**DATA RECORDS**
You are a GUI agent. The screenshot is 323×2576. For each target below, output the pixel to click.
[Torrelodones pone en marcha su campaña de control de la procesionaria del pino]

==

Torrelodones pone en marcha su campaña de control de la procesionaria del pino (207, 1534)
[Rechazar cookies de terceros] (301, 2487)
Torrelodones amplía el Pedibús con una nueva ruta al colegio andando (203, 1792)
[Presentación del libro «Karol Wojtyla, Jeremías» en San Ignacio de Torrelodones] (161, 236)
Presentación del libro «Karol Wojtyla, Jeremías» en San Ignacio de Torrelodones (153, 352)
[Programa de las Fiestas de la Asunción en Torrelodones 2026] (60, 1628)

**WORK TO BE COMPLETED**
What is asked for is an exact copy of the lines above from the one containing "[Presentación del libro" through the one containing "[Programa de las", and only those.

**EXPECTED ANSWER**
[Presentación del libro «Karol Wojtyla, Jeremías» en San Ignacio de Torrelodones] (161, 236)
Presentación del libro «Karol Wojtyla, Jeremías» en San Ignacio de Torrelodones (153, 352)
[Programa de las Fiestas de la Asunción en Torrelodones 2026] (60, 1628)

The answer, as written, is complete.